Understanding the differences in patient portal interfaces and using pilot groups to determine which seem most navigable may help healthcare organizations avoid patient complaints about portal usability.

Furthermore, hospital leaders need to adopt strong patient portal response and communication policies. For example, leaders could implement a messaging policy requiring all providers to check their inboxes daily to avoid unanswered patient queries.

Hospitals may also consider appointing an expert patient portal user to help guide staff when they themselves struggle navigating patient portal messages.

The surveyed patients also expressed frustrations with how they interacted with patient portals. Twenty-seven percent of patients said their portal sent them too many automated emails, for example.

Twenty-six percent of patients also complained that the portal was not fast enough in sending them notifications.

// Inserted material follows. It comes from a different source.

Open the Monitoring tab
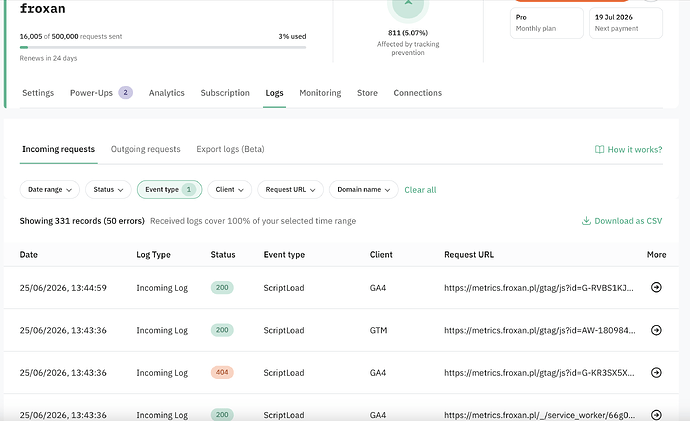The width and height of the screenshot is (690, 421). pos(320,93)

For 21 percent of patients, these tools included too much medical jargon, which kept patients from fully understand the data displayed on the patient portal.

Eighteen percent of patients were frustrated with their inability to upload their own medical images to the software.

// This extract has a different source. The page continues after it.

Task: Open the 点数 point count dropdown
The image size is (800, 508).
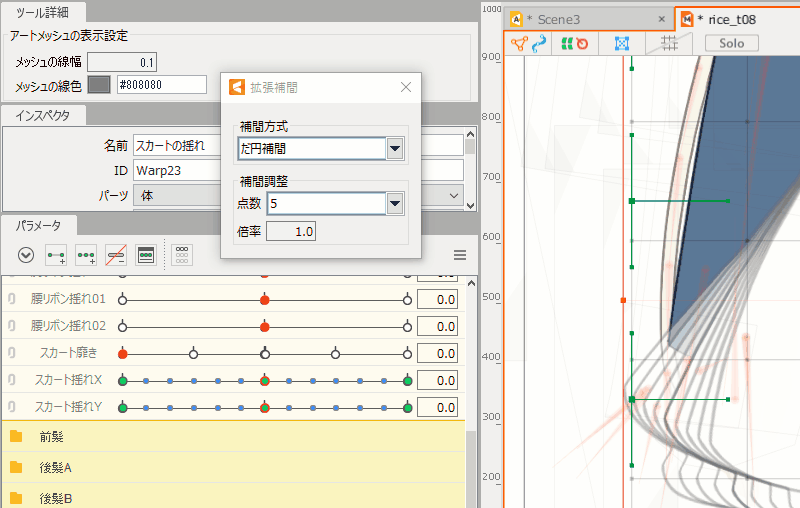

Considering these portal issues, it may be difficult for healthcare organizations to facilitate patient portal adoption. Patients may not want to adopt a new technology into their lifestyles, or see a point in utilizing a tool that frustrates them.

However, the researchers explained that these technologies still serve a role in improving healthcare quality and provider and patient experience.

By expanding communication avenues, patient portals could help improve the patient-provider relationship. These tools may also help improve clinical workflows by allowing patients to accomplish logistical tasks such as bill pay or appointment scheduling. This often helps alleviate burden on office staff.

Most importantly, the researchers said, is that portals may produce improvements in care quality.   Electronic prescription refills help support medication adherence, and access to personal data helps patients learn more about their health.

The key to reaping these benefits, the researchers explained, was encouraging patients to enroll in the patient portal. Healthcare leaders can first do this by ensuring their patient portal includes the features patients want the most.

Individual hospitals may determine this through patient questionnaires, but the researchers also reported the patient portal features ranked highest by patients across the nation.

The survey found that online appointment scheduling and access to health data were the most popular patient portal features, followed by bill pay, prescription follow-up, filling out of pre-visit forms, and medical history updates.

By considering what users might want to see in the patient portal, providers can tailor the tool to make it more attractive for patients to adopt.

The researchers also noted the importance of enrolling patients in and educating them about the portal while they are still in the office as a means to better transition to the new technology. Hospital leaders may also consider collecting periodic patient feedback in order to keep updating the portal to suit user needs.

Between meaningful use and MACRA requirements, it is likely that patient portals will remain an important tool for the healthcare industry.

As a result, providers will need to understand what stops patients from adopting patient portals and how they can better encourage them to use the tool.